The Bellingham Review is pleased to announce the publication of the first issue under the editorship of S. Paola Antonetta, Issue 72, which includes a special section of new writing from Hong Kong titled “Hong Kong: After Occupy,” the winners of our annual literary contests, as well as a remarkable collection of stories, poems, and essays from US and international writers. With a fresh design, both inside and out, including new cover art from Susan Bennerstrom, we can’t wait to share it with you.
Marking the first of four Spring issues of the Bellingham Review which will feature a folio of international writing, Issue 72’s “Hong Kong: After Occupy” contains eight essays, poems, and short stories from Hong Kong writers, including the essay, “Everyone Could be Batman,” which explores the way the Occupy Hong Kong movement drew on American superhero iconography. A short story, “Fouis Vuitton,” explores the life of a family supporting themselves by creating and selling designer knockoffs in a Hong Kong street market. S. Paola Antonetta praises the work as “politically candid and gripping,” and heralds the publication of this special section as “a coup” for both the journal and Western Washington University.
Contest judge Bruce Beasley selected Holden’s poem, “For My Aspirated,” as the recipient of the 49th Parallel Award for Poetry. Beasley said the poem “stunned me every time I reread it for its collision of mystery and absolute clarity . . . its insistent repetitions and piled-on rhetorical questions pounding against the unplumbable mysteries of loss.”
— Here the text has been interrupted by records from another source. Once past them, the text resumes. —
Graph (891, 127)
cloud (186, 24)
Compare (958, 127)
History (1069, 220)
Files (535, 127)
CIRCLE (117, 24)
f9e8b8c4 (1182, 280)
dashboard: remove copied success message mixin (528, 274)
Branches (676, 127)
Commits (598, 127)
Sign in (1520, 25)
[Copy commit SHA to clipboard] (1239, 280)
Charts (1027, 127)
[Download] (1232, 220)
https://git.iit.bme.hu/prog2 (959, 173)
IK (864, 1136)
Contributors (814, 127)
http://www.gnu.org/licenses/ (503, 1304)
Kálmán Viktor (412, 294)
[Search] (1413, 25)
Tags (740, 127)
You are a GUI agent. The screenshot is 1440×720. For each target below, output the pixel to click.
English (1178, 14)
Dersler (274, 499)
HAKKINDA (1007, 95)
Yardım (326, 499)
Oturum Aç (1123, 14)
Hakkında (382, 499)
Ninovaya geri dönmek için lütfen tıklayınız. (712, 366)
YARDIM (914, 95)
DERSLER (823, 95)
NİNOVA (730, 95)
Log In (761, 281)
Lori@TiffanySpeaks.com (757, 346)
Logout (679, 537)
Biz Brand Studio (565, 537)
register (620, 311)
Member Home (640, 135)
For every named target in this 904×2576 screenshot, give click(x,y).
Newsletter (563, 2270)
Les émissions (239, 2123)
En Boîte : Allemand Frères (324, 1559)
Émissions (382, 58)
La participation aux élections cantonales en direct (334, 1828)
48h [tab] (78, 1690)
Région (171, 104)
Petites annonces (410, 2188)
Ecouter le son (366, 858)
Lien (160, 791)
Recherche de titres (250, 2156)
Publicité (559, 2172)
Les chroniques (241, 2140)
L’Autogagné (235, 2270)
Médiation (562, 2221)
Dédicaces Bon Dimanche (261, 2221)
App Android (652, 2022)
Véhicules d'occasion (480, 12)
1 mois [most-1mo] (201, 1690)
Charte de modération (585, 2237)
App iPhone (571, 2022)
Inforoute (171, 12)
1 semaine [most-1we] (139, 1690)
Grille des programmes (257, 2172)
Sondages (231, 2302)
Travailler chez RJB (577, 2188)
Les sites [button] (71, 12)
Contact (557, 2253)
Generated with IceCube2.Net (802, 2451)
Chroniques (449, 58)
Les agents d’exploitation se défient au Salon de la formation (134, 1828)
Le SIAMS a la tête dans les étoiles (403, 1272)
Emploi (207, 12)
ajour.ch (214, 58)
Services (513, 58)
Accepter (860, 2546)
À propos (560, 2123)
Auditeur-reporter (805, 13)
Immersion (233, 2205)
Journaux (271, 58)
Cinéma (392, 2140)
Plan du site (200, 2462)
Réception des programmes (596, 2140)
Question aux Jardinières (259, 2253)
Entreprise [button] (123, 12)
Roe’s short story, “Notes From Lazarus,” earned the Tobias Wolff Award for Fiction. Contest judge Kristiana Kahakauwila called the story, “a lovely meditation on love, devotion, and hope . . . finely crafted and controlled but never overwrought.”
S. Paola Antonetta, contest judge for the Annie Dillard Award for Creative Nonfiction, described the pleasures of reading this year’s winner: “‘This Sonata, into the third movement’ is an essay that puns deeply to get at the deep truths of all those ways in which language, like life, evades our meanings for it. Divided, like a musical piece, into movements, ‘This Sonata’ evokes movement itself in all its forms . . . Piercingly lyric, haunting in its details.”